SPECIFICATION Improvements in or relating to the alignment of phased array antenna systems This invention relates to a method of aligning phased array antenna systems eg for radar purposes. Such an antenna system comprises a number of antenna elements each fed through a signal channel. Each such channel includes a module comprising a variable gain control and a variable phase control. This enables the phase of radiation transmitted from each antenna element to be adjusted in relation to the rest of the elements so that the total beam of radiation transmitted from the antenna system has a given direction. Varying said gain and phase controls suitably, enables the beam direction to be varied without altering the position of the antenna system physically.Conversely the antenna system can be made to receive radiation from any of a number of given directions, again without physical movement of the system.

In order that beam direction may be selected readily, either for transmitting or receiving, an array must be caiibrated, or aligned.

That is to say, a way must be established for setting the gain and phase controls in each channel feeding the antenna system in order to obtain a sufficiently accurate beam direction and shape. The background to the requirements for accurate calibration arrangements are set out in a number of the following items of generally relevant art.

M Skolnik (Ed), Radar Handbook, p 11-36 ff, 1970.

J K Smith, N-Bit L-Band Phase Shifters for Phased Arrays, MTTS-83.

W W Schrader, RF Analysis of the Cobra Dane Antenna using Self Monitoring Techniques, IEEE Int Radar Conf, Radar 80.

D K Alexander, R P Gray, Computer-Aided Fault Determination for an Advanced Phased Array Antenna, Univ of Illinois Antenna Applications Symposium, 1979.

E Hung, N Fines, R Turner, The In-Situ Calibration of a Reciprocal Space Fed Phased Array, IEE Conf. Publ. 216, Proc. Radar 82.

W Sander, Experimental Phased Array Radar ELRA, IEE Proc Vol 127, Part F, August 1980.

H D Griffiths, J R Forrest, A D Williams and C Pell, Digital Beam-forming for Bistatic Radar Receiver, IEE Conf Publ 219, Proc ICAP 83.

P Barton, Digital Beamforming for Radar, IEE Proc Vol 127, Part F, August 1980.

The present invention provides a logical and relatively simple method of aligning a phased array antenna system, applicable to arrays of any number of elements, and whether in the transmitting or receiving mode.

| Data |
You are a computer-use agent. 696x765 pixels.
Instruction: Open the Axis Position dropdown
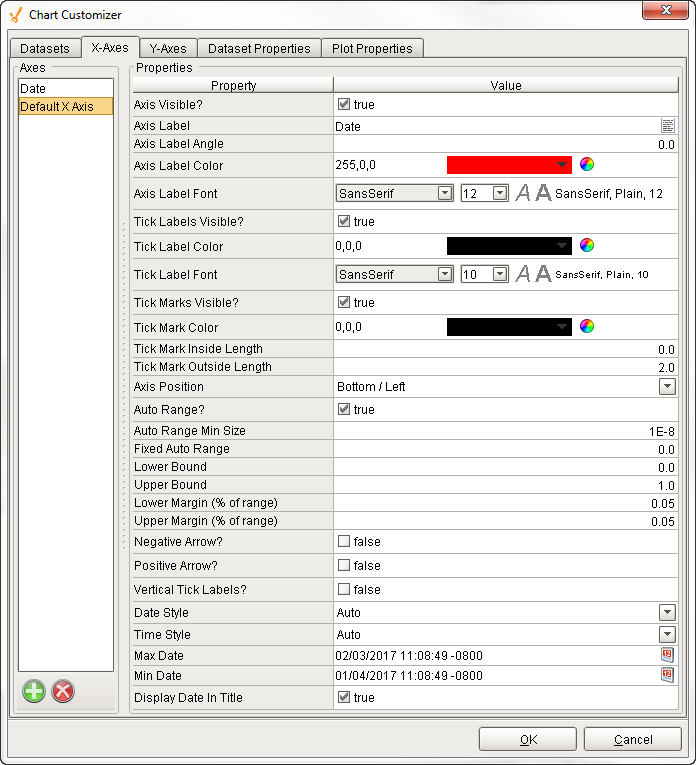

| Task instructions |
Carry on the specification about aligning phased array antenna systems, starting right after its final sentence.

| Output |
According to the invention a method of aligning a phased array antenna system having a plurality of elements each fed by a channel including variable gain control and variable phase control comprises the steps of: energising the channel feeding one of the elements and recording the command to the gain control of that element to produce given signal levels at the channel output; recording similarly the gain command for each of the other chanels, when individually energised, to produce the given signal levels; selecting one said channel as a reference channel and energising it at a given gain and phase to provide a given amplitude at the channel output; energising a single other said channel to provide the same output amplitude and recording the command to the phase control of that channel to set the output thereof in antiphase with the reference channel; and similarly recording the required command to the phase control of each of the rest of the other said channels when individually energised and compared with said reference channel; the recorded commands being thereafter applicable to adjust gain and phase control of each said channel to provide a desired direction and shape of beam to be radiated from the antenna system.

In this specification the term "command" is to be understood to signify a stimulus applied to a gain or phase control for the adjustment thereof; which stimulus may be, for example, a mechanical movement, a change in fluid pressure, a change in voltage or current, depending on the individual requirement of the control mechanism employed; with the proviso that the command be recordable and unambiguous.

The invention will be further described with reference to the accompanying drawings in which Figure 1 shows schematically the channels through which the elements of an array antenna are fed, Figure 2 illustrates the procedure of phase alignment.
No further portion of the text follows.